EXERCISE ▸
Every record must be copied exactly. Leave nothing out.
"""
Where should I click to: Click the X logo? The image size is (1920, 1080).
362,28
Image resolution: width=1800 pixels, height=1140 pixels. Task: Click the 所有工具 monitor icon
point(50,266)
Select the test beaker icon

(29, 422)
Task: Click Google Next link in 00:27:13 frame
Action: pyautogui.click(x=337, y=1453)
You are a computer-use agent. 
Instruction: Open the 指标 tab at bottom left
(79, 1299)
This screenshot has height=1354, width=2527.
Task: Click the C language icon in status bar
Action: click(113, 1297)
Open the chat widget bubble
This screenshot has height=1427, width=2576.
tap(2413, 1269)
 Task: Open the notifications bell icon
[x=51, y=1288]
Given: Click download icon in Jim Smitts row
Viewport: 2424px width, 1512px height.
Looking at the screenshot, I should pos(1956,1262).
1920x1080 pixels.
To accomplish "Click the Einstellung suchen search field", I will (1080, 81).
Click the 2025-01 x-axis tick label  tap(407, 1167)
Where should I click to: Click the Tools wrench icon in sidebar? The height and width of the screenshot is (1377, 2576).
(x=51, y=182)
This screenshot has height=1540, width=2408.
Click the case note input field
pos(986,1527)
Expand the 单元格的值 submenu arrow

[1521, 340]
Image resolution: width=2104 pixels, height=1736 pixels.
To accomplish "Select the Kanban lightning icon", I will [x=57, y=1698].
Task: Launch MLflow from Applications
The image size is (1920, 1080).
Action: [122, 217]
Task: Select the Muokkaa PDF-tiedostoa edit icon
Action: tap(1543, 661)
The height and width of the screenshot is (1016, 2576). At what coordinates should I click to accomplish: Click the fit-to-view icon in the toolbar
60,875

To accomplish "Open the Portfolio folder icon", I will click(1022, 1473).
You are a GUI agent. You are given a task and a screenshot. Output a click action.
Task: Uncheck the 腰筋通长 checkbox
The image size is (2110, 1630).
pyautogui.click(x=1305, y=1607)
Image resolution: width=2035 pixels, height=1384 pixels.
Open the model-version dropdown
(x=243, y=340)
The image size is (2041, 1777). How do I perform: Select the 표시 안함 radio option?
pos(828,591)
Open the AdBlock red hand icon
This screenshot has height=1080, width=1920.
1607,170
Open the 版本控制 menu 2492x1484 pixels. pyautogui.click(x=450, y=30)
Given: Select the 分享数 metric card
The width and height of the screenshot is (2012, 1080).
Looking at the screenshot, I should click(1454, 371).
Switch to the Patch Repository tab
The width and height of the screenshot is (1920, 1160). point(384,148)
"""
FINISHED EXERCISE ▸
Where should I click to: Click the X logo? The image size is (1920, 1080).
362,28
Image resolution: width=1800 pixels, height=1140 pixels. Task: Click the 所有工具 monitor icon
point(50,266)
Select the test beaker icon

(29, 422)
Task: Click Google Next link in 00:27:13 frame
Action: pyautogui.click(x=337, y=1453)
You are a computer-use agent. 
Instruction: Open the 指标 tab at bottom left
(79, 1299)
This screenshot has height=1354, width=2527.
Task: Click the C language icon in status bar
Action: click(113, 1297)
Open the chat widget bubble
This screenshot has height=1427, width=2576.
tap(2413, 1269)
 Task: Open the notifications bell icon
[x=51, y=1288]
Given: Click download icon in Jim Smitts row
Viewport: 2424px width, 1512px height.
Looking at the screenshot, I should pos(1956,1262).
1920x1080 pixels.
To accomplish "Click the Einstellung suchen search field", I will (1080, 81).
Click the 2025-01 x-axis tick label  tap(407, 1167)
Where should I click to: Click the Tools wrench icon in sidebar? The height and width of the screenshot is (1377, 2576).
(x=51, y=182)
This screenshot has height=1540, width=2408.
Click the case note input field
pos(986,1527)
Expand the 单元格的值 submenu arrow

[1521, 340]
Image resolution: width=2104 pixels, height=1736 pixels.
To accomplish "Select the Kanban lightning icon", I will [x=57, y=1698].
Task: Launch MLflow from Applications
The image size is (1920, 1080).
Action: [122, 217]
Task: Select the Muokkaa PDF-tiedostoa edit icon
Action: tap(1543, 661)
The height and width of the screenshot is (1016, 2576). At what coordinates should I click to accomplish: Click the fit-to-view icon in the toolbar
60,875

To accomplish "Open the Portfolio folder icon", I will click(1022, 1473).
You are a GUI agent. You are given a task and a screenshot. Output a click action.
Task: Uncheck the 腰筋通长 checkbox
The image size is (2110, 1630).
pyautogui.click(x=1305, y=1607)
Image resolution: width=2035 pixels, height=1384 pixels.
Open the model-version dropdown
(x=243, y=340)
The image size is (2041, 1777). How do I perform: Select the 표시 안함 radio option?
pos(828,591)
Open the AdBlock red hand icon
This screenshot has height=1080, width=1920.
1607,170
Open the 版本控制 menu 2492x1484 pixels. pyautogui.click(x=450, y=30)
Given: Select the 分享数 metric card
The width and height of the screenshot is (2012, 1080).
Looking at the screenshot, I should click(1454, 371).
Switch to the Patch Repository tab
The width and height of the screenshot is (1920, 1160). point(384,148)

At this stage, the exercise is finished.